Q&A: Is There Value in Getting Married?
Is There Value in Getting Married?
Question
Do you see value in getting married?
I’m not talking now about the “institution of marriage,” but about the act of a person getting married—does that have value? Is a person who doesn’t get married in some sense a slightly deficient person, since he did not realize marriage? If so, is the value in establishing a family with children and descendants, or do you see some value already in the very act of the wedding itself (with an additional value then added by having children)?
Personally, I find it hard to see in this a “religious” or moral value, but my feeling is that a person who doesn’t marry is somewhat lacking. Maybe there is some kind of “aesthetic value” in a “complete person” after marriage. I don’t know, and I find it hard to define here.
Answer
It is, of course, a religious value. I do not see in it a moral dimension.
Discussion on Answer
Toward the children, true, but there are also circumstances in which children of a married couple, legally committed to each other, suffer for various reasons. Toward the spouse—how is it different from a business deal with a partner?
Rabbi,
Here is a line of reasoning, and I’d be glad if you could point out where, in your view, I’m mistaken:
A. There is value in human life—and included within that is helping people improve their lives and benefit them. A person who increases happiness for human beings—that is a great virtue, and it has value. B. The act of marriage brings happiness to people and improves their lives. Consequently, a person who gets married actualizes the value of “human life.”
One can disagree about this on factual grounds (marriage does not bring happiness to people), but let us assume that the description is accurate. Where is the flaw here? Is causing people to be happy not something of value? What am I missing?
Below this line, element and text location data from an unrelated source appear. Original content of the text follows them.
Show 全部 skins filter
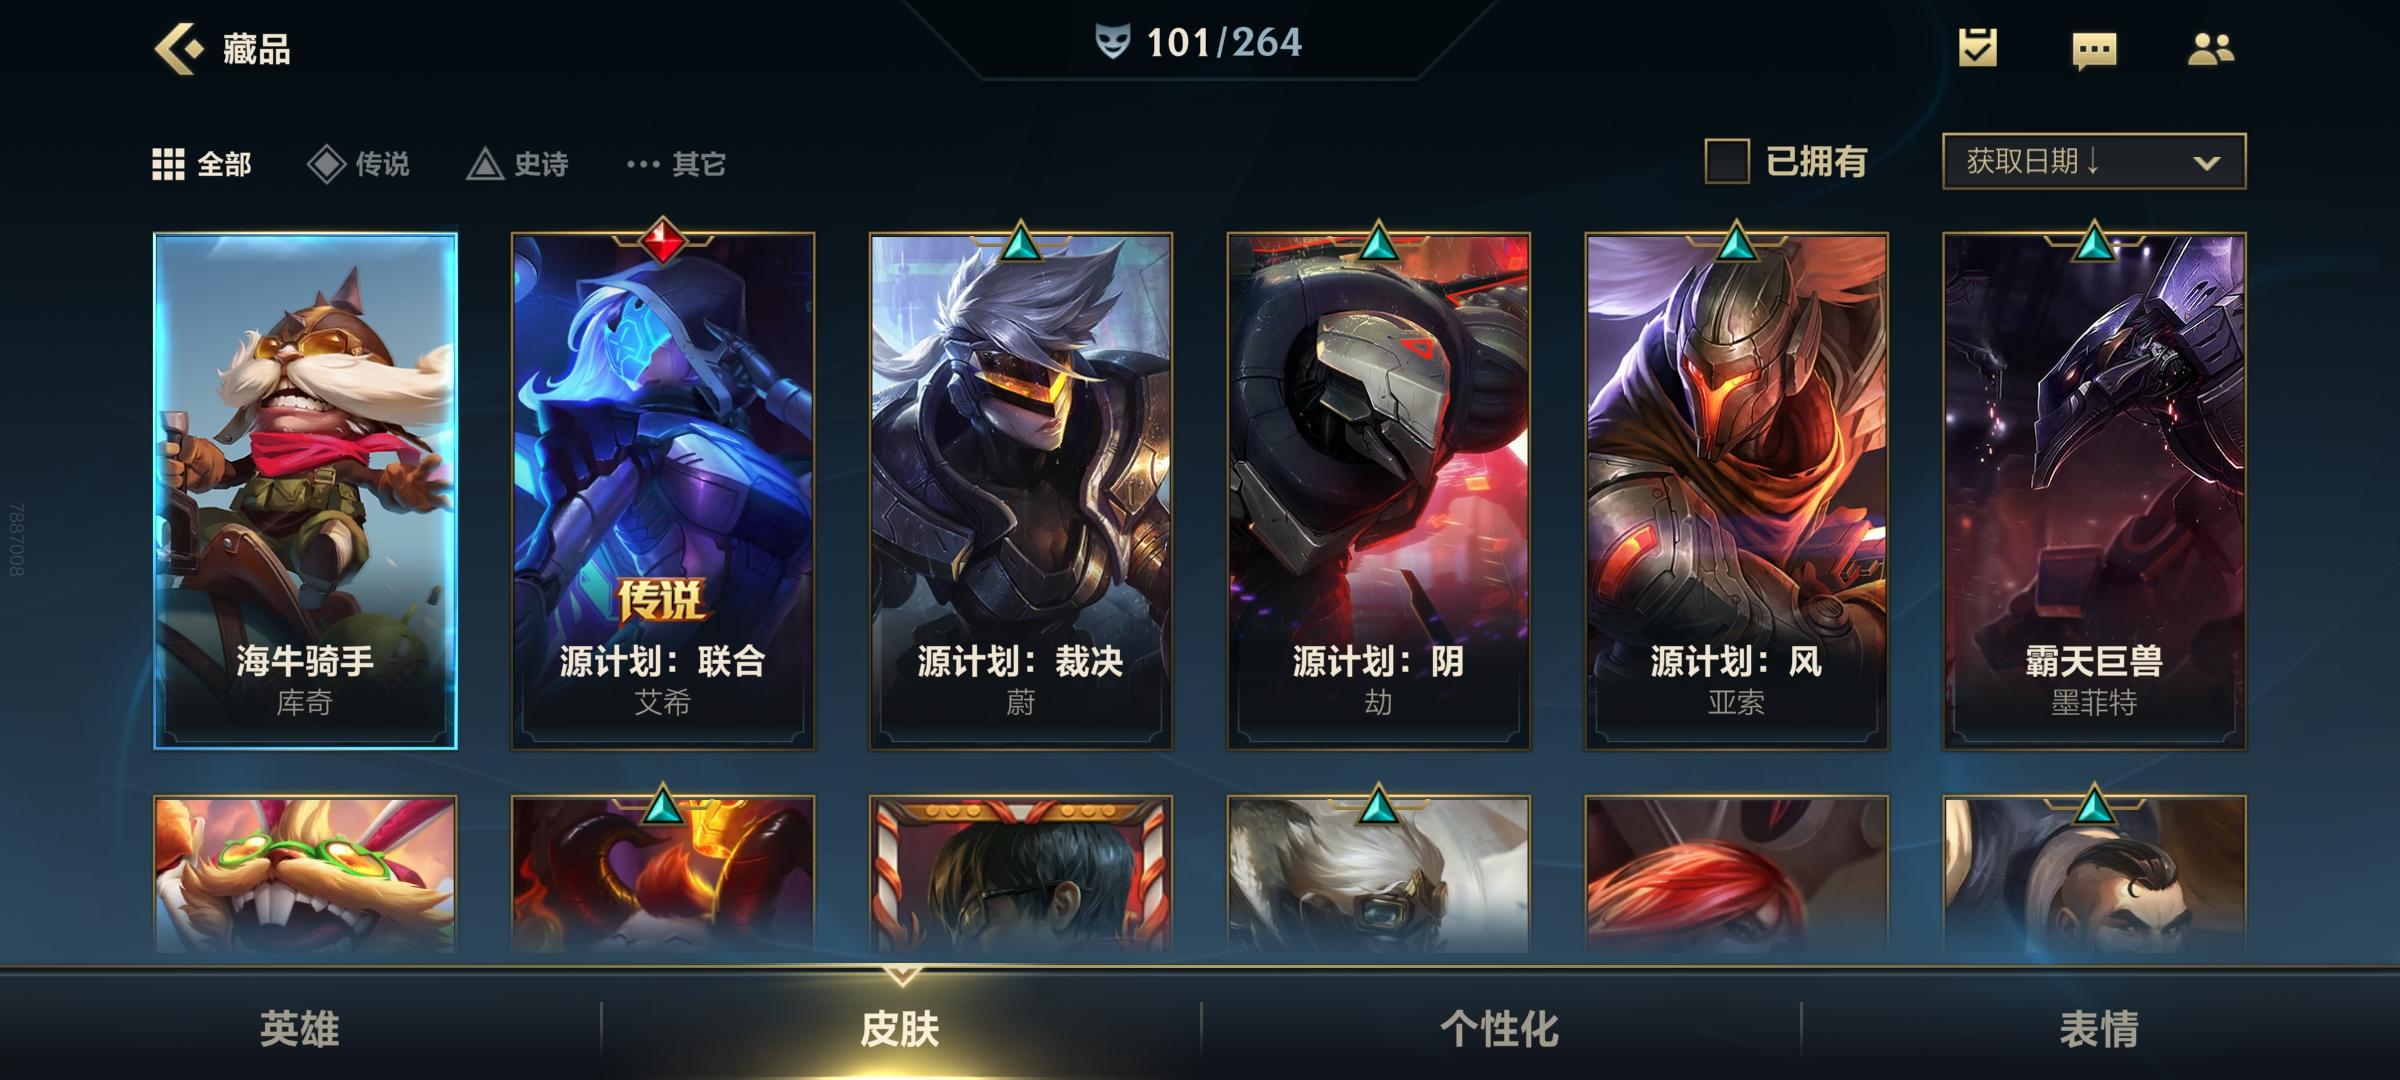2400x1080 pixels. pos(202,164)
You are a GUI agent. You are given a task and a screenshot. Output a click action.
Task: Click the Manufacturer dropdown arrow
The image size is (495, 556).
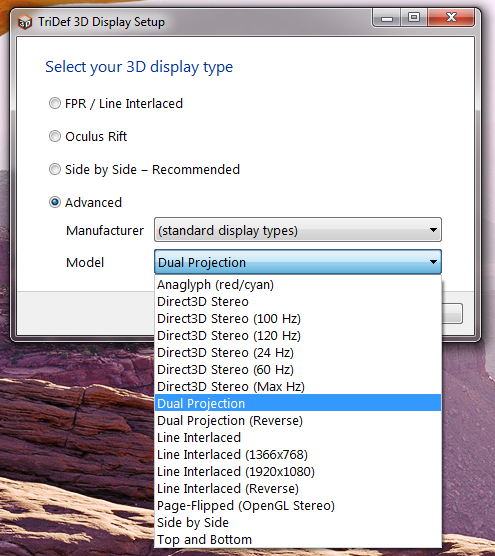(433, 230)
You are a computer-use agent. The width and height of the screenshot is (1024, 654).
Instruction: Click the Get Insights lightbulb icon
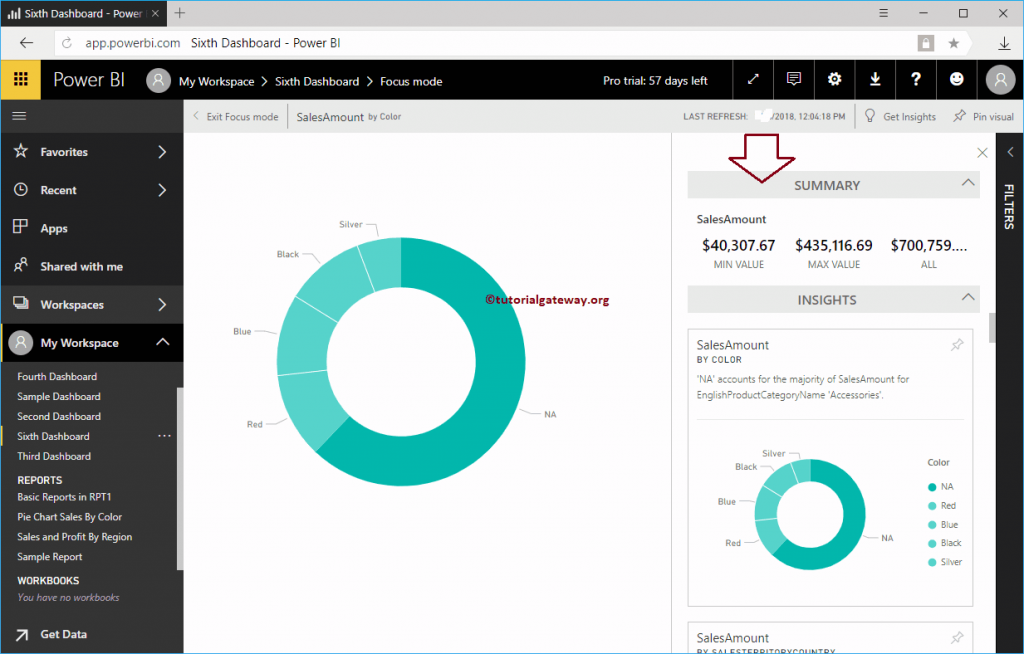pyautogui.click(x=869, y=116)
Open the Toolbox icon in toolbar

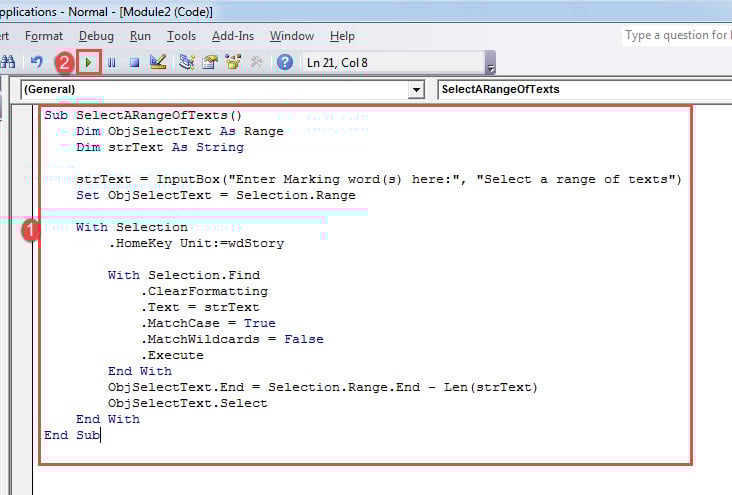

In a different style: there is value in loving people (not a religious value like “love of the Jewish people,” but a human or moral value). Similarly, there is value in, or a more complete and harmonious picture of, a person loving and uniting with a woman (his wife). This is an aesthetic or human value of the ideal of “family.” Therefore, is there value in the act of the wedding?
I’d be glad if you could expand for me on which points you disagree and why.
That is not a value in marriage but in happiness. It is no different from the value in buying someone an ice cream. If that is what you mean, then you may be right—and even that is only if happiness is in fact produced. But the questioner’s intention, as I understood it, was not that. He was wondering about the value in marriage itself, and not only as an instrument for happiness.
With God’s help, 28 Adar 5781
To L.A. — greetings,
On the importance of formalizing marriage, see an article by Rabbi Michael Abraham, “Cupid and Other Animals: Why Get Married?” (= Column 141).
With blessings,
Yaron Fish”l Ordner
In my humble opinion, intimate relationships in which there is no mutual commitment, and either side can simply get up and leave, are an immoral exploitation of one’s partner, turning him or her into an object that one “uses and throws away”—not to mention the children who fall victim to that kind of relationship, lacking commitment and stability. It is immoral, both toward the partner and toward the children.